Just wanted to post the "magic" fix for the Radeon Additional Settings disappearance bug for everyone here.

The problem: Open AMD Radeon Settings. Click Preferences, then Radeon Additional Settings. Radeon Additional Settings cannot be started. 






The solution:

I searched high and low until I found the following post.

http://forums.guru3d.com/showpost.php?p=5382651&postcount=55

Nothing else I tried worked until I finally did as instructed therein. It's been broke in all versions of AMD Radeon Crimson ReLive Drivers 16.12.1 WHQL and later. Well not 100% broke, as your previous settings will still be applied when installing new drivers(although if you clean install they won't). But the GUI to change(or reapply) them is(was) no longer available. Unless you install the ccc-next64(or ccc-next32 for 32 bit OS). And then PRESTO! There they are again!

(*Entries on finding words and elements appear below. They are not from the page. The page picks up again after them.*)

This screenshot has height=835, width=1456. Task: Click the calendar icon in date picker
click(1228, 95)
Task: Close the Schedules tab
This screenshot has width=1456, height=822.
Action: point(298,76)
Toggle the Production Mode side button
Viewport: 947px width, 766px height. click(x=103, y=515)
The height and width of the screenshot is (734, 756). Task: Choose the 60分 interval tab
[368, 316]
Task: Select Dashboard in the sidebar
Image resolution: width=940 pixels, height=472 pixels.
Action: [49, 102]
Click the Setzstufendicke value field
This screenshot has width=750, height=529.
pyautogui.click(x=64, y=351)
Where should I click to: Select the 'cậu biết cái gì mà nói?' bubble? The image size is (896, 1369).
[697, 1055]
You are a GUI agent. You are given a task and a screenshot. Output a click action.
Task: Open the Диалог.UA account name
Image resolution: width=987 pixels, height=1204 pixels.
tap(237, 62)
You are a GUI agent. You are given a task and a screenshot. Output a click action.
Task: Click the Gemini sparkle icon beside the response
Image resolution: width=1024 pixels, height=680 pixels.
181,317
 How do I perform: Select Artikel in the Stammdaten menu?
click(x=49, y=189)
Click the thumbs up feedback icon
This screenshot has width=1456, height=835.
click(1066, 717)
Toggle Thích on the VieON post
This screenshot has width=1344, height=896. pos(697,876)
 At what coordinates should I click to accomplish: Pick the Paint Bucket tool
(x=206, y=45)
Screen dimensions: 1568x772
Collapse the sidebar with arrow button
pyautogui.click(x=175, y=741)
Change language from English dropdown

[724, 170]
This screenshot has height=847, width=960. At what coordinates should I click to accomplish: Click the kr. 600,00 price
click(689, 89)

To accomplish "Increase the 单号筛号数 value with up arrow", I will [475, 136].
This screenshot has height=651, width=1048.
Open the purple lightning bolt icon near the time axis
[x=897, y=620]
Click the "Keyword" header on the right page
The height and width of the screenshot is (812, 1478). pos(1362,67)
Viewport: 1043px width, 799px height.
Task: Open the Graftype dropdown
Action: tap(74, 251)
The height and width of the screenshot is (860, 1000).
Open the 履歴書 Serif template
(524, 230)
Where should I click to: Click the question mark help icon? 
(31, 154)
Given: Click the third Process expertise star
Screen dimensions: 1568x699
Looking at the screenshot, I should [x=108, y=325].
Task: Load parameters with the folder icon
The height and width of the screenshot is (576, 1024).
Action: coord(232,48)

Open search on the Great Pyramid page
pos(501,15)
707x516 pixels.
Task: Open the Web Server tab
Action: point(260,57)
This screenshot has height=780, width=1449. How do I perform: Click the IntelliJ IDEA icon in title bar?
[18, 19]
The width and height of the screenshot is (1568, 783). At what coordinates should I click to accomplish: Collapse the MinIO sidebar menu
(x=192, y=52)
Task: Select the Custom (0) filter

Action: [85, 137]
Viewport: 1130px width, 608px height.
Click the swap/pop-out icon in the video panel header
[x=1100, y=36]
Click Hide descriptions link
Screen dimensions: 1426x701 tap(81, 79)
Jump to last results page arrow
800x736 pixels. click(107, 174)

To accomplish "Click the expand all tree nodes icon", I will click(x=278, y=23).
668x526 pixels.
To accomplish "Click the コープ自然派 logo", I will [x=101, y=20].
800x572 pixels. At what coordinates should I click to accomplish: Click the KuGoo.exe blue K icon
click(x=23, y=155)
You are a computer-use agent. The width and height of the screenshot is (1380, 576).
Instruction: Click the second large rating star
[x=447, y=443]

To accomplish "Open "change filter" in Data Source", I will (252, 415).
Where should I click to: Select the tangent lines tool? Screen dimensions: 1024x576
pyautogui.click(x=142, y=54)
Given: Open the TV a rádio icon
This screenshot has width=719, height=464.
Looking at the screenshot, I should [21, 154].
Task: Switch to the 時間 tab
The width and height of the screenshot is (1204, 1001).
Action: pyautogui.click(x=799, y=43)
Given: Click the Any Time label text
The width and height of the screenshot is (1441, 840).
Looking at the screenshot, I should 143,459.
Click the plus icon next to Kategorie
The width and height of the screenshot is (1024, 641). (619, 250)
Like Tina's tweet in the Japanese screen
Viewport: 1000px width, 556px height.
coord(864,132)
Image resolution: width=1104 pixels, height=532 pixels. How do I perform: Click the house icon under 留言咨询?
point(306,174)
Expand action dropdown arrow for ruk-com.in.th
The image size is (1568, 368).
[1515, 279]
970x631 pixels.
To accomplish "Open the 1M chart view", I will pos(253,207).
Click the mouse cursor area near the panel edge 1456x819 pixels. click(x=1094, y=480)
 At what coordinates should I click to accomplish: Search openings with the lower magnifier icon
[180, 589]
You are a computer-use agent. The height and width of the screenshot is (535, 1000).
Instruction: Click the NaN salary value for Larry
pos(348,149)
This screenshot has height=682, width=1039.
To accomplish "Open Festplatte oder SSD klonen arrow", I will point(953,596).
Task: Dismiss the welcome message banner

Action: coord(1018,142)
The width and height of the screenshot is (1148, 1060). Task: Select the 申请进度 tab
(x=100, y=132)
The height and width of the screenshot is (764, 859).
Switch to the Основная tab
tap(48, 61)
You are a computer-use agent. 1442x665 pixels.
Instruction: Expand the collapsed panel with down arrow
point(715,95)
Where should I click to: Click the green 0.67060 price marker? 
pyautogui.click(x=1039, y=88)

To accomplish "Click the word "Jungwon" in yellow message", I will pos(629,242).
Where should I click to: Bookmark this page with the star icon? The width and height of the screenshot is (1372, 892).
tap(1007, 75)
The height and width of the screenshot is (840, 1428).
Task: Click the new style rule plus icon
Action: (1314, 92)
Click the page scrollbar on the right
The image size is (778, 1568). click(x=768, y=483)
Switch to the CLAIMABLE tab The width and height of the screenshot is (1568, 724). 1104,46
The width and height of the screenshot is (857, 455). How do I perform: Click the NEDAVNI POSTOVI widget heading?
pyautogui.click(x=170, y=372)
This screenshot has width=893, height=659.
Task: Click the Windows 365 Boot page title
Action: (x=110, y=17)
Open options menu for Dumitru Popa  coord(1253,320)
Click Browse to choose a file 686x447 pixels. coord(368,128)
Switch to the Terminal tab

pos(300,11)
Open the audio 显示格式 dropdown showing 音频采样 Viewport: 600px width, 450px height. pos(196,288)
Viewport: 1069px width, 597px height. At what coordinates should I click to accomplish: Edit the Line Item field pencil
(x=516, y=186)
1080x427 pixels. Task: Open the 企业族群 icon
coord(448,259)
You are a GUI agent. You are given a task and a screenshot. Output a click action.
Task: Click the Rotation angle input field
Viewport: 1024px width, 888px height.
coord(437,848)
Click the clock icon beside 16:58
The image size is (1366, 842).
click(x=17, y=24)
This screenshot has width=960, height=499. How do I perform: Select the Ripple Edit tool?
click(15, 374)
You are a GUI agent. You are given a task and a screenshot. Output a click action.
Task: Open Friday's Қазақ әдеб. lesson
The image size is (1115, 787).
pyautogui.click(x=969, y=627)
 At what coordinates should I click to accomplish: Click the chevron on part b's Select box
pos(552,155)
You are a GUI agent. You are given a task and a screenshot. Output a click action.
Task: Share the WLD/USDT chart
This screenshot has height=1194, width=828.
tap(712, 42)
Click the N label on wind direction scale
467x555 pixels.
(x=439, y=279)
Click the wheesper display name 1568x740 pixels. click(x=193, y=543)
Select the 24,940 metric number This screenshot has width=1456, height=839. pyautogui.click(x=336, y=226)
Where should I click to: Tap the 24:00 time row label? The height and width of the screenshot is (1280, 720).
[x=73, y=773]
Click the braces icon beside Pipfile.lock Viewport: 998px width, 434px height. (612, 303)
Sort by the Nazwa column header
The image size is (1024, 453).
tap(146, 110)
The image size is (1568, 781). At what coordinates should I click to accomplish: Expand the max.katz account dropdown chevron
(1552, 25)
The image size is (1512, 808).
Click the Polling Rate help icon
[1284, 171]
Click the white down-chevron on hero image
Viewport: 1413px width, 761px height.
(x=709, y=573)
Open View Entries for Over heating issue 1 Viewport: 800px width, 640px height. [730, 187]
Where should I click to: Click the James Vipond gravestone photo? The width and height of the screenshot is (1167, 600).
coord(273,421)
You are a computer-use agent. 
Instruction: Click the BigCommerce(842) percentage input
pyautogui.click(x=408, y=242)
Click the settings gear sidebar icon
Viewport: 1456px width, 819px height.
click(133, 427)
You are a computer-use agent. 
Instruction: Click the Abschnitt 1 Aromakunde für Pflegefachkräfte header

Cool huh?


You're welcome!


----------



## IRQ Conflict (Feb 26, 2017)

16.12.2 No bug here?


----------



## FR@NK (Feb 26, 2017)

Same here, works fine for me.


----------



## MrGenius (Feb 26, 2017)

Yeah I don't know why it happens or doesn't. But there's a bunch of us that were(or probably still are) having the problem. For whatever reason(s). I was pulling my hair out in frustration trying to fix it myself. Lucky you if you weren't. That's all I can say!


----------



## FR@NK (Feb 26, 2017)

Did you do a fresh install? I've just been updating so maybe thats why its still working.


----------



## MrGenius (Feb 26, 2017)

That's funny you ask. Because I just editted the OP regarding that. I was just updating. Which kept and applied my old settings. So at first I didn't even know the additional settings panel was gone. It was only after clean installing the latest version that I found out they were missing. Since clean installing deletes your previous settings. Then I had to system restore to get them back. And after installing every version since 15.something, I figured out when it broke. 16.11.5 was the last one that worked for me.


----------



## FR@NK (Feb 26, 2017)

I guess I need to do a clean windows install soon.


----------



## saikamaldoss (May 5, 2017)

They should add it to the radion tool instead of this workaround. I don't understand how hard is it... I had created a tool long back with AMD display lib with all this settings. I wish they add it to radion software


----------



## eidairaman1 (May 5, 2017)

@Frag Maniac


----------